Aún nos queda navegar por el Danubio y contemplar un geiser islandés; comer un
cannolo
[4]
 
siciliano a la orilla del mar; tomar una foto en blanco y negro en el Sena; pasear mirando a todos los artistas por las Ramblas; abrazar a la Sirenita; robar polvo de la Acrópolis; comprar ropa en la Gran Manzana y ponérnosla enseguida en Central Park; pasear en bicicleta entre los canales de Amsterdam, procurando mantenernos en equilibrio para no caer al agua; tirar al menos una piedra de Stonehenge; dar un par de saltos por el borde de un fiordo noruego con el riesgo de despeñarnos y tumbarnos en un inmenso prado irlandés pensando que en el mundo solo existen dos colores: el verde y el azul... Tenemos todo el mundo por descubrir y explorar y el cuarto de Beatrice se transforma en todos los lugares gracias a nuestros paseos
super-low-cost.

—Beatrice, ¿adónde quieres ir en verano después de la selectividad?

Beatrice guarda silencio y eleva la mirada llevándose un dedo a la nariz y la boca, como quien busca una respuesta difícil.

—A mí me gustaría ir a la luna.

—¿A la luna? Un montón de polvo blanco sin gravedad, sumido en el silencio más profundo que puede haber...

—Sí, pero ahí se conservan todas las cosas que se pierden en la tierra.

—¿De qué hablas?

—¿No conoces la historia de Astolfo en el
Orlando furioso?
Es un caballero que va a recuperar la cordura de Orlando, enloquecido por amor, para que este pueda volver a luchar.

Muevo la cabeza y me imagino como Leo furioso, que ha perdido la cabeza por amor.

—Ya la estudiarás. Pero no es más que una fantasía... —añade Beatrice, casi triste.

—¿Qué irías a recuperar?

—¿Y tú? —me pregunta Beatrice.

—No lo sé, tal vez mi primera guitarra; me la dejé olvidada en un hotel de la montaña y nunca la pude recobrar; le tenía cariño, con esa guitarra aprendí a tocar... O tal vez mi scooter viejo... no lo sé... ¿Y tú?

—El tiempo.

—¿El tiempo?

—El tiempo que he desaprovechado...

—¿Desaprovechado cómo?

—Con cosas inútiles... el tiempo que no he usado para los demás: cuánto más habría podido hacer por mi madre, por mis amigos...

—Pero todavía te queda toda la vida por delante, Beatrice.

—No es verdad, Leo, mi vida ya se está parando.

—¡No digas eso, no lo sabes, todavía te puedes curar!

—Leo, la operación ha salido mal.

Enmudezco. No puedo imaginarme el mundo sin Beatrice. No puedo soportar el silencio que se haría. Inmediatamente desaparecerían todas las ciudades que tenemos que visitar, bellezas inútiles si me quedo solo. Todo perdería sentido, se volvería blanco como la luna. Solo el amor da sentido a las cosas.

Beatrice, si como los esquimales para la nieve, tuviéramos quince maneras de decir te amo, yo las usaría para ti todas.

Fuera de la casa de Beatrice la luz de mayo chorrea sobre mí como la ducha tras los partidos con Niko.
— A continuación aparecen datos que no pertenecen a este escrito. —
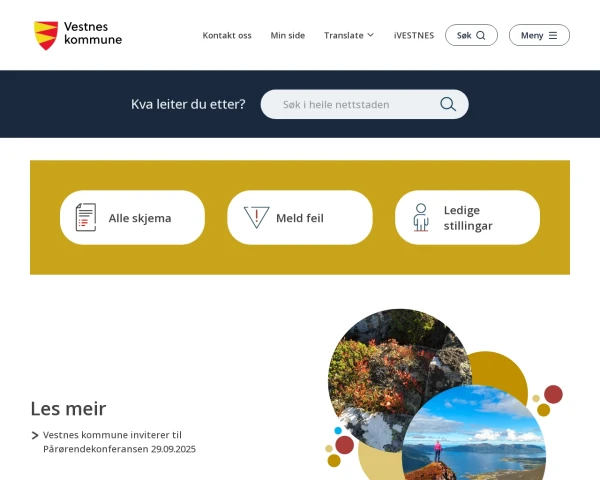
Task: Focus the Søk i heile nettstaden field
Action: (364, 104)

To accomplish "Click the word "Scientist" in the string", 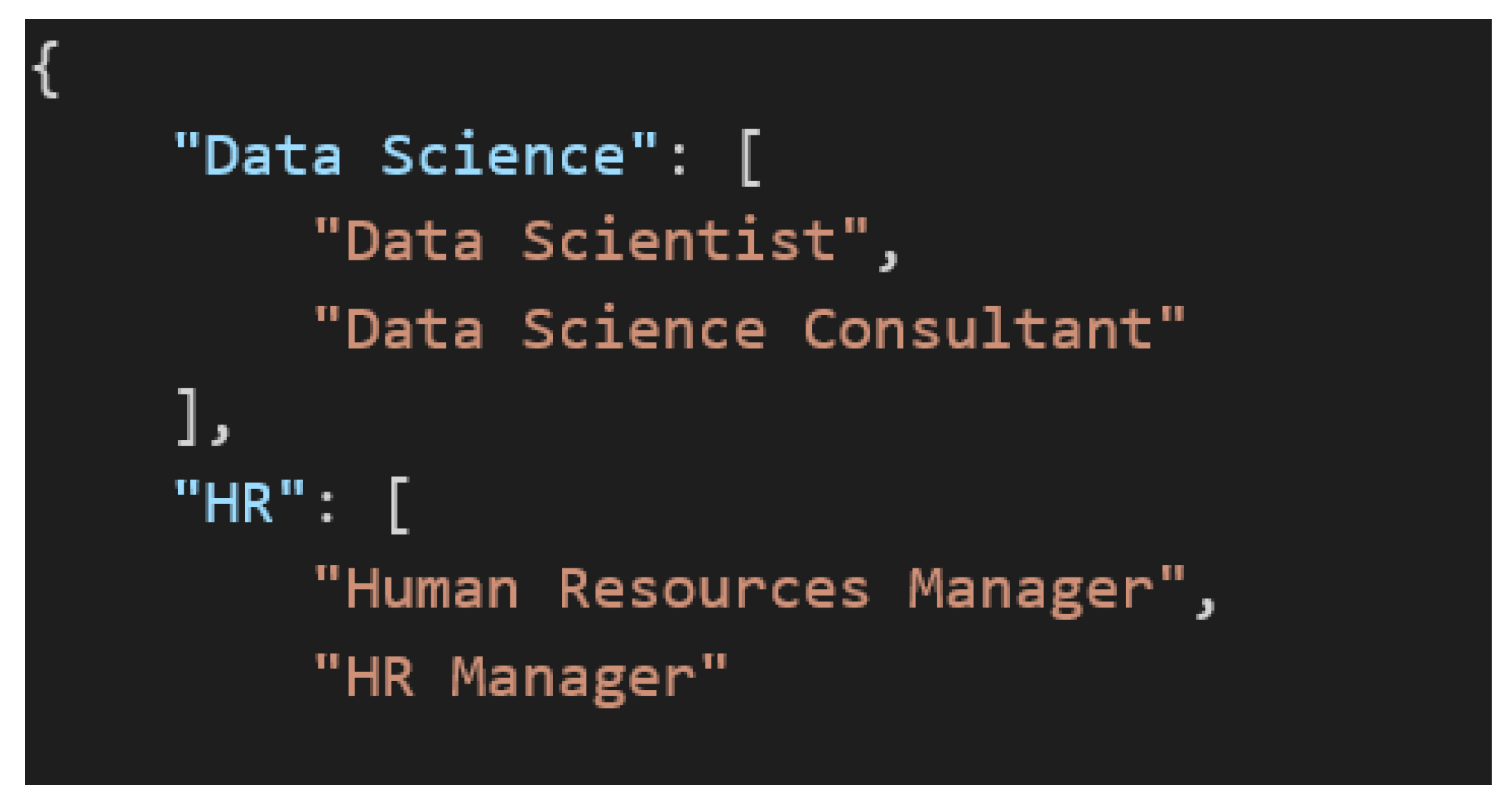I will 679,242.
Y cuando cierro el grifo ya estoy en la puerta de la casa de Silvia para el temible, infinito repaso de italiano antes del examen de todo el programa del segundo cuatrimestre.

Estudiamos hasta muy tarde. Son las once cuando la madre de Silvia entra tímidamente en el cuarto y nos pregunta si nos apetece un refresco. Así, mientras bebemos un vaso de Coca-Cola que nos despierta un poco, Silvia me propone salir al balcón a tomar un poco de aire. Da la impresión de que la Vía Láctea se ha sacado brillo por nosotros. Empiezo a explicarle a Silvia algunas constelaciones. Repito lo que me ha enseñado mi padre, añadiendo alguna cosita de mi propia cosecha... Señalo con el índice las estrellas casi invisibles en el resplandor de la ciudad, que componen mis constelaciones preferidas: Perseo, Andrómeda y Pegaso.
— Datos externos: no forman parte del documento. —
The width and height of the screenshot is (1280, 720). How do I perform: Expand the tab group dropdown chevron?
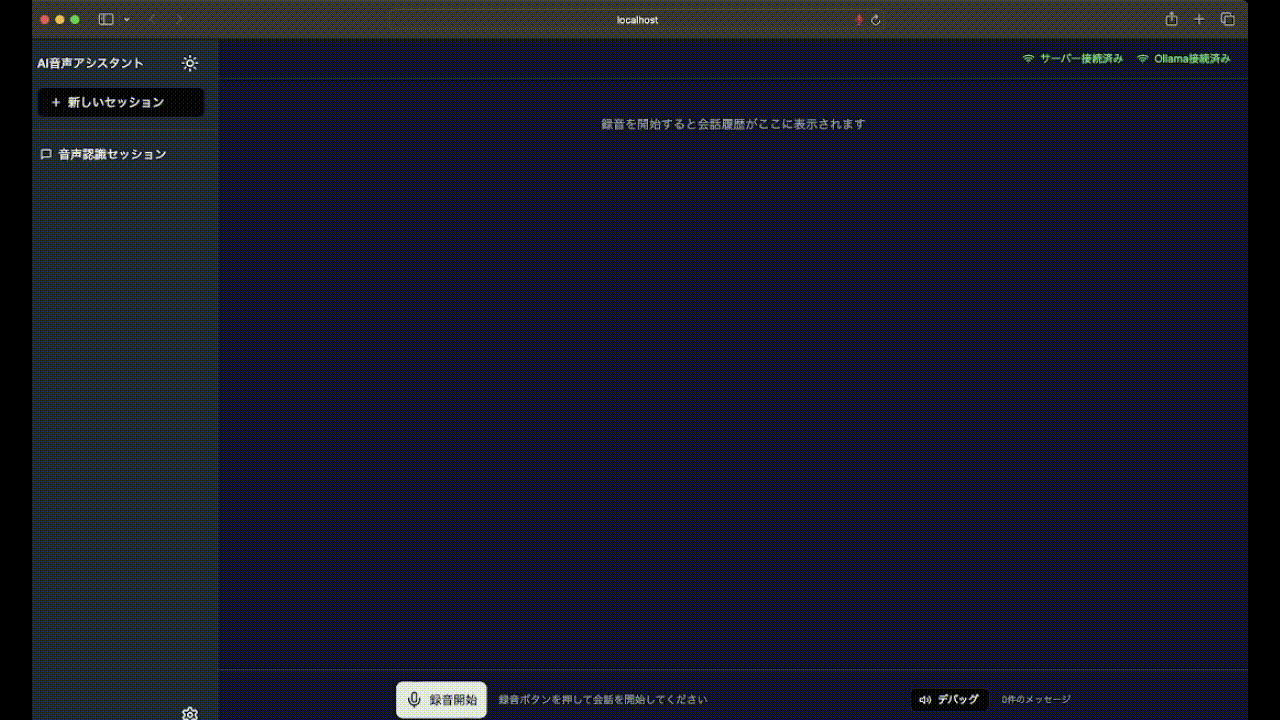click(127, 20)
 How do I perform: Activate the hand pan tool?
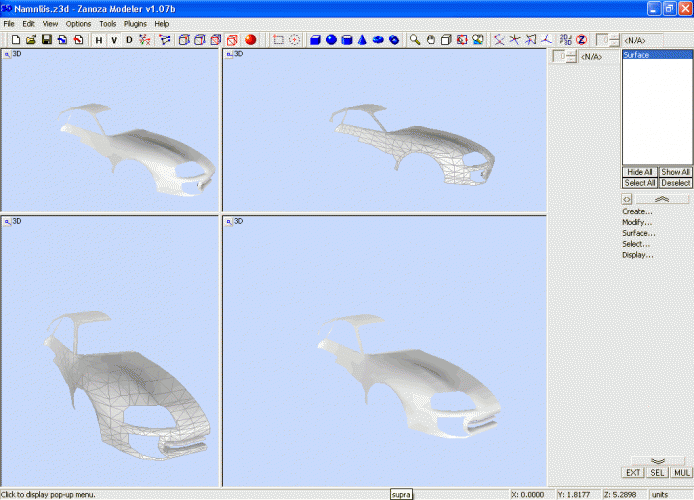coord(431,40)
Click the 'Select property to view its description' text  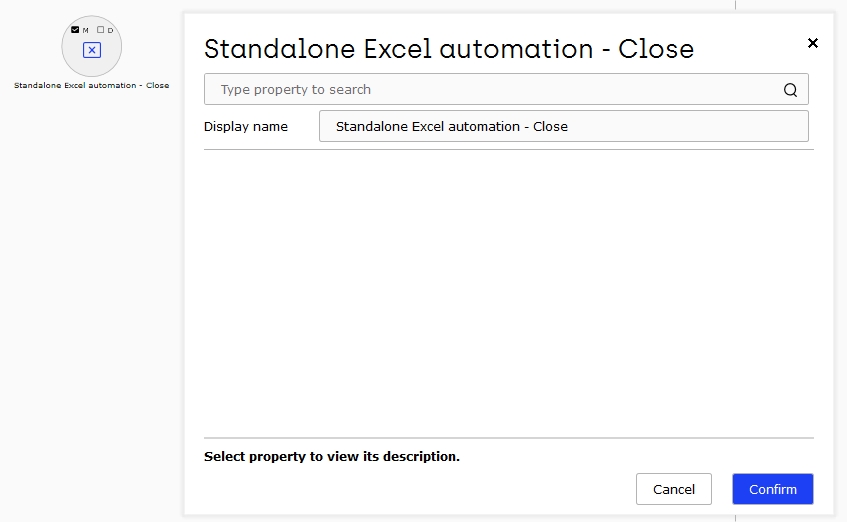coord(332,457)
Cuento a Silvia, que desplaza lentamente la mirada de mi dedo al cielo, como si el firmamento lo estuviese dibujando yo, la historia de Perseo que vence a Medusa, cuya mirada transformaba en piedra, y de cuya sangre surgió, blanco como la espuma del mar, el caballo alado: Pegaso, que sigue flotando libre por la Vía Láctea. Perseo, que encuentra a Andrómeda atada a una roca, donde iba a devorarla un monstruo marino, pero aquel la libera. La libera del monstruo.
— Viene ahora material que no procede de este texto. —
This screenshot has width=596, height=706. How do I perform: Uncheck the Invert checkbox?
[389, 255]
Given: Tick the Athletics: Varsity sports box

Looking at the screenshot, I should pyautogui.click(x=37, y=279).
—Mi padre me ha hecho descubrir que el cielo no es una pantalla. Yo lo veía siempre como un televisor, con puntos de colores aquí y allá, repartidos al azar, sobre la superficie. Pero si lo miras bien el cielo es como el mar: es profundo, casi puedes percibir la distancia que hay entre las estrellas y te asusta tu pequeñez. Y aquella profundidad repleta de miedos la llenas de historias. Verás, Silvia, yo no lo creía, pero el cielo está lleno de historias. Antes no las veía, ahora las leo como en un libro. Mi padre me ha enseñado a ver las historias, porque si no se escapan, se esconden, se extienden como hilos invisibles de una trama entre estrellas...

Silvia me escucha observando los puntos luminosos sobre el fondo uniforme; a su lado el olor de la ciudad parece mitigarse y hasta las calles parecen perfumadas. El corazón de Silvia rezuma paz, Silvia sonríe.

—La gente es semejante a las estrellas: tal vez brillen lejos, pero brillan y siempre tienen algo interesante que contar... pero igual que la luz de las estrellas, se necesita tiempo, a veces mucho tiempo, para que las historias lleguen a nuestro corazón, como la luz a los ojos. Además, hay que saber contar las historias. Tú las cuentas bien, Leo, pones pasión. A lo mejor algún día te conviertes en astrofísico o en escritor...

—¿En astro qué? No, yo no valgo para predecir el futuro...

—¿Qué has entendido, bobo? Un astrofísico estudia el cielo, las estrellas, las órbitas celestes.

—Quién sabe... me gustaría. Pero para mí que hay que estudiar demasiadas mates. Aunque la Vía Láctea es una de las pocas cosas blancas que no me aterrorizan...

—¿Y eso?

—Será porque en realidad ese blanco está hecho de muchos puntitos luminosos, unidos entre sí... y cada una de esas uniones oculta una historia que hay que recordar...

—Claro... Solo las historias bonitas merecen tener constelaciones...

—Tienes razón. Fíjate en cómo Perseo libera a Andrómeda y en cómo Pegaso revolotea blanco y libre...

—Se necesita un poco de imaginación, pero...

Interrumpo las palabras de Silvia que flotan en el aire límpido y alcanzan las estrellas, como si pudieran oírnos.

—Yo quisiera poder liberar a Beatrice de aquel monstruo, como hizo Perseo. Y huir montado en un caballo alado...

—Sería bonito...

—¿Tú crees que podría ser escritor?

—Cuéntame una historia...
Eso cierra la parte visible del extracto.